By -

Rating: ****

They say write what you know, and a writer feels most liberated when writing about writing. It’s an excuse to tap into their spirit, an exercise in self-hating, as an artist scrambles up and down, arguing with oneself that whatever we do is essential, elevating, and valuable.

It’s part of an artist’s journey to reach this stage where they look inwards after the thoughts and themes they have been mulling over for decades have been said and done. Faced with the pressure to create, it’s better to look inwards and find that little inkling of originality we know resides in us, that next thought that hopefully can save the world. Even the Coens dwelt into the depths of forced creativity in Barton Fink. However, in their sardonic way, they were not as sympathetic to a process that is, above all, ultimately narcissistic.

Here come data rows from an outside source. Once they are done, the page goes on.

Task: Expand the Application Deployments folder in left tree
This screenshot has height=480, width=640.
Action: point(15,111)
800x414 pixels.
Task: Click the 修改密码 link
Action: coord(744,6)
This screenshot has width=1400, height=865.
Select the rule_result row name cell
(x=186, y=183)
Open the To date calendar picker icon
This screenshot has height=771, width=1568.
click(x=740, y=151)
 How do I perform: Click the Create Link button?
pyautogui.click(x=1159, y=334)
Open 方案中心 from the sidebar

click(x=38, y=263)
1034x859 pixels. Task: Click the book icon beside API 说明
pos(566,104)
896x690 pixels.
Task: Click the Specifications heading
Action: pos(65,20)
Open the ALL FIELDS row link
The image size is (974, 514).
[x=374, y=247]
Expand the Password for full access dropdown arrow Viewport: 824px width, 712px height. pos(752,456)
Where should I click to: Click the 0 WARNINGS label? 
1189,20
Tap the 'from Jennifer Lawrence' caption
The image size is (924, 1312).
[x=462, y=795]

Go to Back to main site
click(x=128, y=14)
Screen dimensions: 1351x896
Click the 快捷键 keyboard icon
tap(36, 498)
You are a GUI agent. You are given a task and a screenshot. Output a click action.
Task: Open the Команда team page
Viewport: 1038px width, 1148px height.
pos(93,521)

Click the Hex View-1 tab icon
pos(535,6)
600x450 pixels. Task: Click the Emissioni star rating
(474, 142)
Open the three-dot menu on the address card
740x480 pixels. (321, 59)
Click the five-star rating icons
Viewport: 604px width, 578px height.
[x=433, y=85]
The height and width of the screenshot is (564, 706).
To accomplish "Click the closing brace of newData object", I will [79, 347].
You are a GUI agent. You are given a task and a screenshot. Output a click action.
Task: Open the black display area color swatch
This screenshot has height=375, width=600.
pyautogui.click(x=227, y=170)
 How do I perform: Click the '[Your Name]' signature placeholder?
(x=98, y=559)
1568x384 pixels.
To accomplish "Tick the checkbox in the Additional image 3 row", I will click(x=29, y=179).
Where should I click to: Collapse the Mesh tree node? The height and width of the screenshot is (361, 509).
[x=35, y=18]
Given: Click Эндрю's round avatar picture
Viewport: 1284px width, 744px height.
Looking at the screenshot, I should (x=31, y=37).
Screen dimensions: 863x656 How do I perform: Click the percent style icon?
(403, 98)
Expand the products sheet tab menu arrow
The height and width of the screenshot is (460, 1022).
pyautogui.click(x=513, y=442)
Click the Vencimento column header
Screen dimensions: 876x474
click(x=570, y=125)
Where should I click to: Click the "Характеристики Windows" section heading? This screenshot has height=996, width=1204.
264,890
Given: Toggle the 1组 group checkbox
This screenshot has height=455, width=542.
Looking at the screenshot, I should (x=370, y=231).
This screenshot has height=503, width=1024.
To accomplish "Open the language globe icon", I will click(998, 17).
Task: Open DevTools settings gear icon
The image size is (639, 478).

Enter Mia Hansen-Løve, by all accounts an intrepid filmmaker who took on the European scene like a young Eric Rohmer or Miguel Gomes more straight to the point. After hitting the jackpot with Eden and Things to Come, Hansen-Løve was looking for a new project worthy of her expectations, especially after the lukewarm reception of Maya. It’s easy to guess how Bergman Island came about – a story of a woman filmmaker Chris (Vicky Krieps), who with her also filmmaker husband Tony (Tim Roth) to a writer’s retreat in the island of Fårö, famous for being the home and muse of Ingmar Bergman. Chris writes on the windmill next to Bergman’s cottage and sleeps with her partner in the same bed where Bergman shot Scenes from a Marriage (“the film that made millions of couples get divorced”). They visit Bergman’s screening room and watch Cries and Whispers just a couple of seats next to Bergman’s spot.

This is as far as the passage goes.